■ TASK ITEM ■
I would like every record below transcribed exactly as it is.

Pixel coordinate grounding data:
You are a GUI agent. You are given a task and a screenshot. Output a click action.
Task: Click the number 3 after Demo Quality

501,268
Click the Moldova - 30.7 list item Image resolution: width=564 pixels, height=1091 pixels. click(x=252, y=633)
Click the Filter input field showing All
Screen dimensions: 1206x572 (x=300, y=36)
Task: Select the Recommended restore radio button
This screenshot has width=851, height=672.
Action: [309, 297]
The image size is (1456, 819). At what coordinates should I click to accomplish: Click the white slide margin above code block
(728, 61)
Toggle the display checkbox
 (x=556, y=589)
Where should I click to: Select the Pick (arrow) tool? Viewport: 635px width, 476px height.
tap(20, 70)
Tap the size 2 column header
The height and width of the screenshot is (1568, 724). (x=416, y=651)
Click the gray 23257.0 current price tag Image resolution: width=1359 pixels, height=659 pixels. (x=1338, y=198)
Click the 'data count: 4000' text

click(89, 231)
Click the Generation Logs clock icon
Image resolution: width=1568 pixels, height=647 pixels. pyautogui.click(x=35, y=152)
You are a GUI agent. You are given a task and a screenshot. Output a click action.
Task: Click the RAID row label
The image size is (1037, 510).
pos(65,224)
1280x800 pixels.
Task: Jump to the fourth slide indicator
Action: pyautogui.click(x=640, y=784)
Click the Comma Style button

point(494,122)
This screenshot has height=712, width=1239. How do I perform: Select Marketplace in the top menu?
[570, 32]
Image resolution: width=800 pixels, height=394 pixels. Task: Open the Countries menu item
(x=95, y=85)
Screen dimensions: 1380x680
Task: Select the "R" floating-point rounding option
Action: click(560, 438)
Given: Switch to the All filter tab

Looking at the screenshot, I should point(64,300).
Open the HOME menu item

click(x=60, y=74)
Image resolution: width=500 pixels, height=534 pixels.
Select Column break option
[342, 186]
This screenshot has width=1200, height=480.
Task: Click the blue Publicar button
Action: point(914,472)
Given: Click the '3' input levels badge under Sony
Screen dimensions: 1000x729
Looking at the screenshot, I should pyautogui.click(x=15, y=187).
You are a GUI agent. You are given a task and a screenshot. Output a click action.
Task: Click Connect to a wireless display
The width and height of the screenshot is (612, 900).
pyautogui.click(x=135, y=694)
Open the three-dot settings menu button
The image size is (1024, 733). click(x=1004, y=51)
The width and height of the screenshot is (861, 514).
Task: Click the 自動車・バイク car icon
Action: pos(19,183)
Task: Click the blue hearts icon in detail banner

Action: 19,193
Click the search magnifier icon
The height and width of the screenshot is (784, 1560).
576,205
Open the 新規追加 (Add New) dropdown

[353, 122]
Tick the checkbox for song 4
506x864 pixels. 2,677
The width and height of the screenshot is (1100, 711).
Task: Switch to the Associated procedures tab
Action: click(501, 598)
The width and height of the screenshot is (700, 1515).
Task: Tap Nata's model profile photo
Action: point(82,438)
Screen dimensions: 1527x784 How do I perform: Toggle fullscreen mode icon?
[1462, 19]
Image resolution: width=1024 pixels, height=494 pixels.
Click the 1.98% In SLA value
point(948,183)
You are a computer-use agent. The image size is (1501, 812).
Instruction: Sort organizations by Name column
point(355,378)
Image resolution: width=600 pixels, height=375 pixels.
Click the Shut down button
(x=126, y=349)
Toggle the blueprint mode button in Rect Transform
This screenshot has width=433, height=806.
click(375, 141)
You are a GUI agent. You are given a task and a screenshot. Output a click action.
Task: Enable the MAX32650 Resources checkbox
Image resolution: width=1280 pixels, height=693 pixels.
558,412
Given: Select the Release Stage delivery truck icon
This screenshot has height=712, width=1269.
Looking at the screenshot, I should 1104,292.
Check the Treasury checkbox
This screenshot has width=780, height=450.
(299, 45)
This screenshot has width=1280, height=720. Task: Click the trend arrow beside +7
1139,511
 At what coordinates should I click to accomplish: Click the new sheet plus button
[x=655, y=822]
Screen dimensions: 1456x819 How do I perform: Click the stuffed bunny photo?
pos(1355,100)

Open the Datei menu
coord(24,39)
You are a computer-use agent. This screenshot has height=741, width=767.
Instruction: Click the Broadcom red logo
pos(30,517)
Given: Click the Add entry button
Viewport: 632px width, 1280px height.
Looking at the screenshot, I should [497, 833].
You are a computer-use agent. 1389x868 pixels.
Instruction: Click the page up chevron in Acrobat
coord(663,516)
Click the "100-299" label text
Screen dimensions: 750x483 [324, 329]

■ WORKED SOLUTION ■
You are a GUI agent. You are given a task and a screenshot. Output a click action.
Task: Click the number 3 after Demo Quality

501,268
Click the Moldova - 30.7 list item Image resolution: width=564 pixels, height=1091 pixels. click(x=252, y=633)
Click the Filter input field showing All
Screen dimensions: 1206x572 (x=300, y=36)
Task: Select the Recommended restore radio button
This screenshot has width=851, height=672.
Action: [309, 297]
The image size is (1456, 819). At what coordinates should I click to accomplish: Click the white slide margin above code block
(728, 61)
Toggle the display checkbox
 (x=556, y=589)
Where should I click to: Select the Pick (arrow) tool? Viewport: 635px width, 476px height.
tap(20, 70)
Tap the size 2 column header
The height and width of the screenshot is (1568, 724). (x=416, y=651)
Click the gray 23257.0 current price tag Image resolution: width=1359 pixels, height=659 pixels. (x=1338, y=198)
Click the 'data count: 4000' text

click(89, 231)
Click the Generation Logs clock icon
Image resolution: width=1568 pixels, height=647 pixels. pyautogui.click(x=35, y=152)
You are a GUI agent. You are given a task and a screenshot. Output a click action.
Task: Click the RAID row label
The image size is (1037, 510).
pos(65,224)
1280x800 pixels.
Task: Jump to the fourth slide indicator
Action: pyautogui.click(x=640, y=784)
Click the Comma Style button

point(494,122)
This screenshot has height=712, width=1239. How do I perform: Select Marketplace in the top menu?
[570, 32]
Image resolution: width=800 pixels, height=394 pixels. Task: Open the Countries menu item
(x=95, y=85)
Screen dimensions: 1380x680
Task: Select the "R" floating-point rounding option
Action: click(560, 438)
Given: Switch to the All filter tab

Looking at the screenshot, I should point(64,300).
Open the HOME menu item

click(x=60, y=74)
Image resolution: width=500 pixels, height=534 pixels.
Select Column break option
[342, 186]
This screenshot has width=1200, height=480.
Task: Click the blue Publicar button
Action: point(914,472)
Given: Click the '3' input levels badge under Sony
Screen dimensions: 1000x729
Looking at the screenshot, I should pyautogui.click(x=15, y=187).
You are a GUI agent. You are given a task and a screenshot. Output a click action.
Task: Click Connect to a wireless display
The width and height of the screenshot is (612, 900).
pyautogui.click(x=135, y=694)
Open the three-dot settings menu button
The image size is (1024, 733). click(x=1004, y=51)
The width and height of the screenshot is (861, 514).
Task: Click the 自動車・バイク car icon
Action: pos(19,183)
Task: Click the blue hearts icon in detail banner

Action: 19,193
Click the search magnifier icon
The height and width of the screenshot is (784, 1560).
576,205
Open the 新規追加 (Add New) dropdown

[353, 122]
Tick the checkbox for song 4
506x864 pixels. 2,677
The width and height of the screenshot is (1100, 711).
Task: Switch to the Associated procedures tab
Action: click(501, 598)
The width and height of the screenshot is (700, 1515).
Task: Tap Nata's model profile photo
Action: point(82,438)
Screen dimensions: 1527x784 How do I perform: Toggle fullscreen mode icon?
[1462, 19]
Image resolution: width=1024 pixels, height=494 pixels.
Click the 1.98% In SLA value
point(948,183)
You are a computer-use agent. The image size is (1501, 812).
Instruction: Sort organizations by Name column
point(355,378)
Image resolution: width=600 pixels, height=375 pixels.
Click the Shut down button
(x=126, y=349)
Toggle the blueprint mode button in Rect Transform
This screenshot has width=433, height=806.
click(375, 141)
You are a GUI agent. You are given a task and a screenshot. Output a click action.
Task: Enable the MAX32650 Resources checkbox
Image resolution: width=1280 pixels, height=693 pixels.
558,412
Given: Select the Release Stage delivery truck icon
This screenshot has height=712, width=1269.
Looking at the screenshot, I should 1104,292.
Check the Treasury checkbox
This screenshot has width=780, height=450.
(299, 45)
This screenshot has width=1280, height=720. Task: Click the trend arrow beside +7
1139,511
 At what coordinates should I click to accomplish: Click the new sheet plus button
[x=655, y=822]
Screen dimensions: 1456x819 How do I perform: Click the stuffed bunny photo?
pos(1355,100)

Open the Datei menu
coord(24,39)
You are a computer-use agent. This screenshot has height=741, width=767.
Instruction: Click the Broadcom red logo
pos(30,517)
Given: Click the Add entry button
Viewport: 632px width, 1280px height.
Looking at the screenshot, I should [497, 833].
You are a computer-use agent. 1389x868 pixels.
Instruction: Click the page up chevron in Acrobat
coord(663,516)
Click the "100-299" label text
Screen dimensions: 750x483 [324, 329]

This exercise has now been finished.